Rev. Collins talks about what brought him to SoCal, his passions, and his hopes for CST.

1. Please tell us about yourself. God’s call has led me a long way from the farm in Centralia, MO I once called home. Originally called to congregational ministry after studying history and computer science, I attended Phillips Seminary and was ordained in the Christian Church (Disciples of Christ) in Tahlequah, OK in 2010. Moving on to Chicago and then Washington state, I’ve served as both settled and transitional pastors in UCC and DOC congregations. I’m [currently] a member of All People’s Christian Church in Los Angeles, where I’m blessed to share around Christ’s table with a diverse group of people committed to fostering God’s justice in our community and beyond!

2. What brought you to CST? My partner, Rev. Dr. Yuki Schwartz, is a member of the CST faculty. When we moved to California, I happened to arrive with the skillset and experience CST needed to equip classrooms for teaching and learning simultaneously online and in-person. The rest of it kind of snowballed from there. In my short time here, CST has become an incredibly rewarding chapter in my ministerial journey. 3. What is your role at CST? My title reads “Educational Technology Specialist & Worship Coordinator,” but my work ranges from supporting classroom technology and online teaching to facilitating community worship to instructing in Field Education courses to supporting student community and spiritual life and then some. I never worry about having dull moments at CST. 4. What are you most passionate about? Cardinal baseball is my first great love, although I just enjoy baseball. I fancy myself an amateur composer but need to practice the piano waaaay more than I do. When not reading for work, I particularly enjoy science fiction and history. I love cooking – almost as much as the eating! If you ask me for some non-faith-related, life-changing recommendations I’d say: catch a Postmodern Jukebox concert, read the entire The Three-Body Problem trilogy by Cixin Liu, check out America’s Test Kitchen and try any recipe, and catch the Cardinals and Cubs on opening day – in Chicago. 5. What is your hope for seminary students? Or the hope for the future of seminary? My hope for our students is that they will continue growing into the amazing leaders they are so clearly called to be – and so many of them are already wowing me now. If the students I’m privileged to serve are any indication, the futures of the many faith traditions represented here are bright.

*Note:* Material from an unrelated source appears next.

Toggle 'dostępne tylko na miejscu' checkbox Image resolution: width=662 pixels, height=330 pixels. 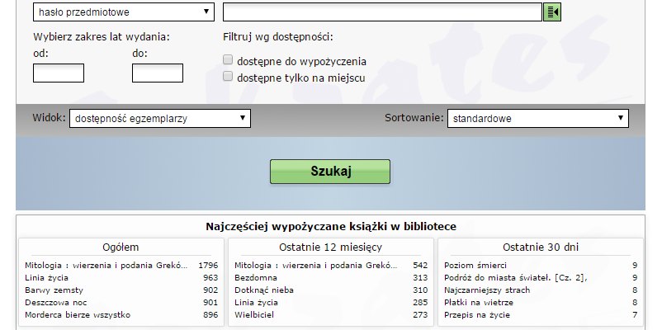click(229, 77)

As for CST, with so much changing for us and for theological education throughout North America, I hope we can keep up with the energy, courage, and commitment I see our students bringing to the table. We have an opportunity to reimagine theological education, spiritual formation, and leadership development. As our students push the boundaries of what it means to be faith (and faithful!) leaders, I hope that CST will exceed the boundaries of the traditional ‘school of theology’ to become an even more vibrant and transformative place for equipping tomorrow’s leaders. As Rev. Sekou sings, “what a time to be alive, the revolution has come,” and I hope we’re in the thick of it!